WiFi for toy trains? What will they think of next?

Don't forget to take your Wireless Access Point and a power source with you.

Someone has a get together and is going to drop they're wireless security so everyone can use their home WiFi exposing their home PCs and private data? Including the neighbor's kid want-a-be hacker?

Someone has a get together and is going to buy a separate WiFi setup so trains can have their own WiFi?

Someone is going to have to buy a repeater (aka range extender) so all the trains of visitors or their own can get on their home network with the hacker kid and all.

Is the WiFi secured or unsecured for trains? Who does IT admin assigning or passing out id's and passwords? And whose going to be the train network IT person?

What happens when the Train WiFi network goes down and all your friends' trains either just stop or worse keep going without anyone controlling it.

_*Come to think about it you could call WiFi for trains the Train WreckWork ;-))
*_

I don't think this thing has been thunk through...

" If it sounds too good to be true... it usually is! "


----------



## BigRedOne (Dec 13, 2012)

Scot, 

I hear you!

I did feel, for myself, that the later generation of phones offer enough improvement to justify the $200 range pricing when a calling plan is included. Thus the replacement-risk cost if the phone is damaged, stepped on, hit by the lawn sprinkler, or whatever. The small R/C handpieces like Tony sells appear more durable, more serviceable, and a lot less expensive. And in my case I'd wish all controls to be operable by feel - I don't see a phone getting there (though I am sure a device could be constructed which clips to the phone and has physical controls.)

And the prices are insane! More than I pay for natural gas or electric, products which have huge asset and fuel costs. Long past time to regulate these like the utilities they are, and put the huge money pot of Comcast out of business (but there go all those campaign contributions ...)

Depending on what your needs are, look into doing away with cable and using your phone plan as your primary home internet. It may be more economical for you than basic phone plan + cable.


----------



## East Broad Top (Dec 29, 2007)

Chris, I'm not sure I'm understanding your perspective. I can create a unique WiFi network on my phone to communicate with WiFi-enabled devices like GoPro cameras, drones, etc. It's strictly between my phone and the device being controlled by my phone; independent of my home WiFi network. 

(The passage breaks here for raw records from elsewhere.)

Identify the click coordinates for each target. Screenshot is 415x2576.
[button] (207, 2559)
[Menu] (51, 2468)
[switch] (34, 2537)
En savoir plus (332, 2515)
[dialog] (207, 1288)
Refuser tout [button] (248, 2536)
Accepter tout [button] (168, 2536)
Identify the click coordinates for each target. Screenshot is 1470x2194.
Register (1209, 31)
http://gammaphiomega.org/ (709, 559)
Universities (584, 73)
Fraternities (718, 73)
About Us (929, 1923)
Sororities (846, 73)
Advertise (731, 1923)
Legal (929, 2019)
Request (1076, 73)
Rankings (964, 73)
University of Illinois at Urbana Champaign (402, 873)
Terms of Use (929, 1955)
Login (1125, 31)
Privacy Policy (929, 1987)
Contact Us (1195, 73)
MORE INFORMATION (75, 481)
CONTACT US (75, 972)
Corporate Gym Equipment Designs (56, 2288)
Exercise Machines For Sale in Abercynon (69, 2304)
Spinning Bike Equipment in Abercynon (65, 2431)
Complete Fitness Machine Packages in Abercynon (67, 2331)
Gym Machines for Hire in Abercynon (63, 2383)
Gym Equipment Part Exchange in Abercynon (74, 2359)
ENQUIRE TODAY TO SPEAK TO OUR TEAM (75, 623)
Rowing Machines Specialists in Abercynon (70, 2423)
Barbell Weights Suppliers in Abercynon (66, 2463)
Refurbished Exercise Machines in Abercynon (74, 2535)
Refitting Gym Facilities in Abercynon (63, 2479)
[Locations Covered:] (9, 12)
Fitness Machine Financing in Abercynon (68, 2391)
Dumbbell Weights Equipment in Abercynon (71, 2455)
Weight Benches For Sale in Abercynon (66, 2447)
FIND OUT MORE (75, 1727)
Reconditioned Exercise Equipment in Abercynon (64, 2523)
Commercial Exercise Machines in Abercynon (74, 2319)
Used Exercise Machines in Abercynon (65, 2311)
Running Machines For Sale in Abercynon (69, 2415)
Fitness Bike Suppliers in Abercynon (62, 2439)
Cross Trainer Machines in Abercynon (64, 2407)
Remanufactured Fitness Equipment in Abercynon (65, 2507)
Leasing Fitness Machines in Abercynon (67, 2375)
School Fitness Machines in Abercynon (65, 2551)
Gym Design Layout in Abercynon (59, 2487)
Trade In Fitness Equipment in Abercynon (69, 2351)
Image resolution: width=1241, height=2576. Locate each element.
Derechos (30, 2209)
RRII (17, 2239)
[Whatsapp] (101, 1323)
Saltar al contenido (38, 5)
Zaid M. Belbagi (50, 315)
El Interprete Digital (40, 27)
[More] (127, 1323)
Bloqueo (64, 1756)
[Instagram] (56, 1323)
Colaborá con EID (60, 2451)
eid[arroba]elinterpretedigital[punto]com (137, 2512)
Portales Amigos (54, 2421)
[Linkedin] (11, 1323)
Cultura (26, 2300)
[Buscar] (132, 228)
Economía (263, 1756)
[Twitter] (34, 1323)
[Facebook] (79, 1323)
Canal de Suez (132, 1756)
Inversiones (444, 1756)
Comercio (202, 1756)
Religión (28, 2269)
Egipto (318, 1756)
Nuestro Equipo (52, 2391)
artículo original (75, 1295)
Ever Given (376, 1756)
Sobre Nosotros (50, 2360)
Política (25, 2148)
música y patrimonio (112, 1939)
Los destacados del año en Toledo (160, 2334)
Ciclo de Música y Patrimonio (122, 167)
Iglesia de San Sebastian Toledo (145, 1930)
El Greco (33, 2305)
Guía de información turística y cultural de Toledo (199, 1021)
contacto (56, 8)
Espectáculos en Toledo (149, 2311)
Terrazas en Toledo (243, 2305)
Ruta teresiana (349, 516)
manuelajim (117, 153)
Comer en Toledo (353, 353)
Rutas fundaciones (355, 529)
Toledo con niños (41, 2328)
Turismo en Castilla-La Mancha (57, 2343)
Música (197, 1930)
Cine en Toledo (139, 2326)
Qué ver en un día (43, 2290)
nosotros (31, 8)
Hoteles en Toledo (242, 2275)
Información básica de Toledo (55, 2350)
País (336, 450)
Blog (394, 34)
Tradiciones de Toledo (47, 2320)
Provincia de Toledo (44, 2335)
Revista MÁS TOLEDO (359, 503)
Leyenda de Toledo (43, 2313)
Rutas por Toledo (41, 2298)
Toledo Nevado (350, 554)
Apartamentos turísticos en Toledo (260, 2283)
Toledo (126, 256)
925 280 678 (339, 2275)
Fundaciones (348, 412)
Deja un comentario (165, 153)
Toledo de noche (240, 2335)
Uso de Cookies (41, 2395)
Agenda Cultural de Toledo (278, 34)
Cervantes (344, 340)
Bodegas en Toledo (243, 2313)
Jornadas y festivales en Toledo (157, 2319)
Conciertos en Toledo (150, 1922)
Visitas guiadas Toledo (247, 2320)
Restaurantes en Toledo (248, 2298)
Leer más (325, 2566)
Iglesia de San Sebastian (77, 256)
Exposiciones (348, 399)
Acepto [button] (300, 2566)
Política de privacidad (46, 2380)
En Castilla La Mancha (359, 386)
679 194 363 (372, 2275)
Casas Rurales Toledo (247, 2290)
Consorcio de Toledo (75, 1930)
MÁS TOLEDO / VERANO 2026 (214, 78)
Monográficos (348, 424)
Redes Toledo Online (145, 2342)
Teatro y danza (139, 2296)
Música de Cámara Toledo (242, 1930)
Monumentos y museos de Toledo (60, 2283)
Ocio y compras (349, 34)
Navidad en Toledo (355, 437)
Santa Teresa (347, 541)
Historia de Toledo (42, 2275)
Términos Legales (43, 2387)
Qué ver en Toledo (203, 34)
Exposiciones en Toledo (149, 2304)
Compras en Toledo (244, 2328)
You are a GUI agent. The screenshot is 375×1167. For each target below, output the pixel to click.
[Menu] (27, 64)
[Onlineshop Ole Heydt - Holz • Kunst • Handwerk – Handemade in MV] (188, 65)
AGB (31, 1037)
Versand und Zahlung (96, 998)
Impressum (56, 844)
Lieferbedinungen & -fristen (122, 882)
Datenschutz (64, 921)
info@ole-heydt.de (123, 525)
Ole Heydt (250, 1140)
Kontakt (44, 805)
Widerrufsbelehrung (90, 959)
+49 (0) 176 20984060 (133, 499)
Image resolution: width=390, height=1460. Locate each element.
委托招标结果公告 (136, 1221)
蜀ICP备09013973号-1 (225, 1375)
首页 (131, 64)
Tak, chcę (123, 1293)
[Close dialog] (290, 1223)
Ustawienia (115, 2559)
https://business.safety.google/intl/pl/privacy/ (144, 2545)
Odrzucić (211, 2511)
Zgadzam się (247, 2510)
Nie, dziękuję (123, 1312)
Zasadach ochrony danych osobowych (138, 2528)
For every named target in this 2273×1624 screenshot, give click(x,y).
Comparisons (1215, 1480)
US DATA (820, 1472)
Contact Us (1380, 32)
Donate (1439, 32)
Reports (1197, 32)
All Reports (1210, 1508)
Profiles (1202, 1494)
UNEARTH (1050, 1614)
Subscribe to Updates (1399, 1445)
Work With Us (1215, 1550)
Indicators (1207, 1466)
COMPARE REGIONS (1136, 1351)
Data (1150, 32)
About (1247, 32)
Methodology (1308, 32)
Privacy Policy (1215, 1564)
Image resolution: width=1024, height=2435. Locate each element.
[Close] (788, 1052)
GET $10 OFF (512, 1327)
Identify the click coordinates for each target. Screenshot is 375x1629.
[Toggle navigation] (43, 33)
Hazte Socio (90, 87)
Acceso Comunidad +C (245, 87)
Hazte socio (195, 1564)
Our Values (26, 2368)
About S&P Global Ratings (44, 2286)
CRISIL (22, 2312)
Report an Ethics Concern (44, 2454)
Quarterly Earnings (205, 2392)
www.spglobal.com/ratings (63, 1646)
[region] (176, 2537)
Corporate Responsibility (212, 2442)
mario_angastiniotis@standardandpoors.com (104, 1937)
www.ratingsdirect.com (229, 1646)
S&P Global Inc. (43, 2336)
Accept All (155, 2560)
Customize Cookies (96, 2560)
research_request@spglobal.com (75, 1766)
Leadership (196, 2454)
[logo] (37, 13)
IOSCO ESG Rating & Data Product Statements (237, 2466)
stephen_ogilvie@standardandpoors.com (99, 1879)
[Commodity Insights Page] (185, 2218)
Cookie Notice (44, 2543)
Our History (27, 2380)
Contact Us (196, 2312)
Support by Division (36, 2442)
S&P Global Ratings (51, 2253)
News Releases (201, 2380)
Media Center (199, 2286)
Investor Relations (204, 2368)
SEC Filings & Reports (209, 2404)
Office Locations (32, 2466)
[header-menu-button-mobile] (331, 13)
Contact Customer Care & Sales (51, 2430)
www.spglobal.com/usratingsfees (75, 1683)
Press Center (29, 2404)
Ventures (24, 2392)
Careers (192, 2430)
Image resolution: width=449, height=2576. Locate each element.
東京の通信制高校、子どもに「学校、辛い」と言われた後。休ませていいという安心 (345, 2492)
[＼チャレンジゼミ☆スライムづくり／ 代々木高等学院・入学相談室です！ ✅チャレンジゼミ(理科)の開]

With each operator having a 1:1 communication to the loco they're controlling with their specific phone, I wouldn't think there'd be any need to open up a home network at all. 

Later,

K


----------



## IPTRAIN (Jun 1, 2012)

*WiFi is commodity !*

Protest, Sirs!

WiFi has become commodity - every kid knows how to configure a Router. 

And prices have adopted. As WiFi is using pure PC-Technology everybody is able to understand the logic behind. Meaning of IP-Adresses and Ports are well known.

Most important: 
Support! You do not need to become a DCC or DCS specialist - you just will need your primary school basics on Home Networking and PC-Booting. The rest is the system which does the job.

And for senior beginners - scan the Barcode - and you're logged into the network: Scan & Go. 

You don't know how to make a barcode scan by Phone? Ask your grandchildren - they will explain and make the introduction - be sure, believe me!

RC technology is even the worst: You can't mix components - they are mostly proprietary technology. You're always depending on brands and market availibity. 
And they are Peer-to-Peer! Have you ever seen an installation of multiple locos, switches, signals (and so on) controlled by a SINGLE RC handheld? Or MANY RC-handhelds controlling locos and sitches in club simultaneously - with loco handovers and all these funny nice functions which make a model railway real live? 

Different in WiFi - this is standard technology (by IEEE and ISO/OSI). Existence and Interoperability is guarenteed for many decades. 

The rocket start even will be in the future - "Internet of Things" is knocking at your door - haven't you heard it? This will be more certain than Christmas once a year.

WiFi control of trains is nothing else than pure "Internet of Things" Technology! It is a great chance to get Railway technology ahead again -although it is model technology!

I always have thought, Americans are technology ahead?  After University I have started my first 10-y engineer career with the earlier most famous and leading Computer & Networking Company of the World - Digital Equipment, Maynard, MA (DEC)! 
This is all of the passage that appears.